Prompt -> Only the lines from the beginning of the data below through the line that contains "[link] (193, 1575)" should be repeated, exactly as written.

Stored records
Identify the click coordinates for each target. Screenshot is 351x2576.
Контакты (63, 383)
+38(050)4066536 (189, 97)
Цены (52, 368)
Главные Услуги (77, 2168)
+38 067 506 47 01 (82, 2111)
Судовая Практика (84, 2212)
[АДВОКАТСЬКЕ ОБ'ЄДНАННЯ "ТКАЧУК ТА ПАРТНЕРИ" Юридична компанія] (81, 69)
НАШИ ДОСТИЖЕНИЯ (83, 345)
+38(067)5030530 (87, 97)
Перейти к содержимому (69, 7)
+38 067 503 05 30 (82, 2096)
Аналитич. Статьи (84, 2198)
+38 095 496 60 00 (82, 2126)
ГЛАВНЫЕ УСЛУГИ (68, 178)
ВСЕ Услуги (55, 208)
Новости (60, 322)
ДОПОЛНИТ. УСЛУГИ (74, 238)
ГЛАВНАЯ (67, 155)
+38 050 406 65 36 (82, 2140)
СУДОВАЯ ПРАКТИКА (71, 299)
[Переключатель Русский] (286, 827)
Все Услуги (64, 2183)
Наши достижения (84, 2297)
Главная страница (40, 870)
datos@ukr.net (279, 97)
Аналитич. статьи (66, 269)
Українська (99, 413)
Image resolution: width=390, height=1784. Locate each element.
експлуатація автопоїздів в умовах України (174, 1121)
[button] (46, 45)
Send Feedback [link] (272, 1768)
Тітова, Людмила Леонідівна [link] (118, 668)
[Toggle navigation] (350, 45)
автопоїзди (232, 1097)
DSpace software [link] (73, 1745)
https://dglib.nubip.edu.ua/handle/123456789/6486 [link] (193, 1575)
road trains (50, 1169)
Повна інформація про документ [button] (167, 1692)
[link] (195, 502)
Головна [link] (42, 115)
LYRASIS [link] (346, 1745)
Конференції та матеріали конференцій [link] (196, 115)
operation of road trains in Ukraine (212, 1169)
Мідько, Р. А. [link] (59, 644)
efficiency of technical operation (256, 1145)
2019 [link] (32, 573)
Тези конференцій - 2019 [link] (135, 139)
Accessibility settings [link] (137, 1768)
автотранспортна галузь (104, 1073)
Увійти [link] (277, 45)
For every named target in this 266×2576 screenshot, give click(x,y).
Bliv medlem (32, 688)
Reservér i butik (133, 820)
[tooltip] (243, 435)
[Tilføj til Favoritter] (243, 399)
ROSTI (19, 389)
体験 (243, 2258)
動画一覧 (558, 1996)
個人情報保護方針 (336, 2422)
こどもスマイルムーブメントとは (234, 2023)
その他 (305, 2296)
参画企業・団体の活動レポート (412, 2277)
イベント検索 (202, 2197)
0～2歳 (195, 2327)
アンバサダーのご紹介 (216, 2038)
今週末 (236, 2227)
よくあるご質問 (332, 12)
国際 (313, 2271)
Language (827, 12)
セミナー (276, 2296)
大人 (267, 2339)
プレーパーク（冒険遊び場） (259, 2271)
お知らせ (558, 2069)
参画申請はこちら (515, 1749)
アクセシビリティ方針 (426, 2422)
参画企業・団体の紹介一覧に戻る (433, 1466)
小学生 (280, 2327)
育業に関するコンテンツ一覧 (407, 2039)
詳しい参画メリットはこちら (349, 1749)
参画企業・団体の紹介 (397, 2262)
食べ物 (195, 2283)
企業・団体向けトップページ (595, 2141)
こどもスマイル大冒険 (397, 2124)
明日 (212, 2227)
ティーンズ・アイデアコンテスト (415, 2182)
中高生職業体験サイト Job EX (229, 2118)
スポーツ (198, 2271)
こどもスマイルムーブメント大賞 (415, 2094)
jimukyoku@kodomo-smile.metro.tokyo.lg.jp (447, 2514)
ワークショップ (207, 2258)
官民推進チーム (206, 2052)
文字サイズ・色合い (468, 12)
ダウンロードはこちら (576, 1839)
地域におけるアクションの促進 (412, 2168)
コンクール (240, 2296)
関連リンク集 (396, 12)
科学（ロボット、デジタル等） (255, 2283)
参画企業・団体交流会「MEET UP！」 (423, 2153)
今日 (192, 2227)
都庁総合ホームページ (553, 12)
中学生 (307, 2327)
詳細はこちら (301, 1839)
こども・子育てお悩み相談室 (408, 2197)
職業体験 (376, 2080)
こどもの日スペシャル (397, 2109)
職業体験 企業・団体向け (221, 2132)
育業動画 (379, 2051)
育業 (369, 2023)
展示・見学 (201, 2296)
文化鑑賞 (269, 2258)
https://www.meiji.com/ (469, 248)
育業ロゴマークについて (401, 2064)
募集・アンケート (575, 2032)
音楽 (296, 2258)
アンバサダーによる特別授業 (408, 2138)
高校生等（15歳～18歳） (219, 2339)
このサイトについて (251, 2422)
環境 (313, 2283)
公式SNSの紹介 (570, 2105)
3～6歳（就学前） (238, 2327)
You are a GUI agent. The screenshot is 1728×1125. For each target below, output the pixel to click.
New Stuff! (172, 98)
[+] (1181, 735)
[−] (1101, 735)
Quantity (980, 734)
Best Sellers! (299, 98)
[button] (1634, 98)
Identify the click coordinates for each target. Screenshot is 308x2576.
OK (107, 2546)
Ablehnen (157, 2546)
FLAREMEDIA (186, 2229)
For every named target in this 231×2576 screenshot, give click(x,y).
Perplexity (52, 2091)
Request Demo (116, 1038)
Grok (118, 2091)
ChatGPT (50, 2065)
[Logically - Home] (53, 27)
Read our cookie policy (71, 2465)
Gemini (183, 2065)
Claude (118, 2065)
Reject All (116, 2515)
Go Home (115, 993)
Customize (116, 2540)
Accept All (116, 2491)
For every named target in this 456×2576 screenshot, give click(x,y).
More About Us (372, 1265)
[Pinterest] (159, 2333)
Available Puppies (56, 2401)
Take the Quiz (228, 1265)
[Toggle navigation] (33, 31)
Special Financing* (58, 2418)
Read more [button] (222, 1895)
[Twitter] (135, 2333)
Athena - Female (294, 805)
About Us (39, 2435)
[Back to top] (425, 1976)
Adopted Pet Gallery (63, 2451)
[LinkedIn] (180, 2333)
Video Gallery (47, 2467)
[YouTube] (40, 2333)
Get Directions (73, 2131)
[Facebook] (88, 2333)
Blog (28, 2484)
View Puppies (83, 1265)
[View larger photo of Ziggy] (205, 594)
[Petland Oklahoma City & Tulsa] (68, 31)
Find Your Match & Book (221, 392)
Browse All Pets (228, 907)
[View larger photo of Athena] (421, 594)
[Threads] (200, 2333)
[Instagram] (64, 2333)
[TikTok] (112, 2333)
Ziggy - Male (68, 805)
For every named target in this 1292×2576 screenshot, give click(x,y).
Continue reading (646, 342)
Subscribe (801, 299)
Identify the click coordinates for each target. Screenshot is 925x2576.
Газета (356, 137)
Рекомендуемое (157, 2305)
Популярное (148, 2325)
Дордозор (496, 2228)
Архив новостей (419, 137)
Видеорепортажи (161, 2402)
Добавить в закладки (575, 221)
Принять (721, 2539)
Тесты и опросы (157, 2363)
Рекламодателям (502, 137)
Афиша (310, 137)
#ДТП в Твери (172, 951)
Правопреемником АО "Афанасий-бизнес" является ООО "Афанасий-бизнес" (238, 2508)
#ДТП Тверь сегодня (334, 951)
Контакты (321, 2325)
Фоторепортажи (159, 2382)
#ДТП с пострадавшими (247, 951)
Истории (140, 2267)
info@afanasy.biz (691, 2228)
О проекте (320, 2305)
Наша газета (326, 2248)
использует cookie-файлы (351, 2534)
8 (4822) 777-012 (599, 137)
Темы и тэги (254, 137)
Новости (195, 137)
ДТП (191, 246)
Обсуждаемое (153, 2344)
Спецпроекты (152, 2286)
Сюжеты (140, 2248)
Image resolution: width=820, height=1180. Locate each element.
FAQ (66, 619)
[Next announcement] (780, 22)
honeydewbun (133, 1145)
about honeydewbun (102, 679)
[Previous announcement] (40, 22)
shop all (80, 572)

Solution to the problem ->
Identify the click coordinates for each target. Screenshot is 351x2576.
Контакты (63, 383)
+38(050)4066536 (189, 97)
Цены (52, 368)
Главные Услуги (77, 2168)
+38 067 506 47 01 (82, 2111)
Судовая Практика (84, 2212)
[АДВОКАТСЬКЕ ОБ'ЄДНАННЯ "ТКАЧУК ТА ПАРТНЕРИ" Юридична компанія] (81, 69)
НАШИ ДОСТИЖЕНИЯ (83, 345)
+38(067)5030530 (87, 97)
Перейти к содержимому (69, 7)
+38 067 503 05 30 (82, 2096)
Аналитич. Статьи (84, 2198)
+38 095 496 60 00 (82, 2126)
ГЛАВНЫЕ УСЛУГИ (68, 178)
ВСЕ Услуги (55, 208)
Новости (60, 322)
ДОПОЛНИТ. УСЛУГИ (74, 238)
ГЛАВНАЯ (67, 155)
+38 050 406 65 36 (82, 2140)
СУДОВАЯ ПРАКТИКА (71, 299)
[Переключатель Русский] (286, 827)
Все Услуги (64, 2183)
Наши достижения (84, 2297)
Главная страница (40, 870)
datos@ukr.net (279, 97)
Аналитич. статьи (66, 269)
Українська (99, 413)
Image resolution: width=390, height=1784. Locate each element.
експлуатація автопоїздів в умовах України (174, 1121)
[button] (46, 45)
Send Feedback [link] (272, 1768)
Тітова, Людмила Леонідівна [link] (118, 668)
[Toggle navigation] (350, 45)
автопоїзди (232, 1097)
DSpace software [link] (73, 1745)
https://dglib.nubip.edu.ua/handle/123456789/6486 [link] (193, 1575)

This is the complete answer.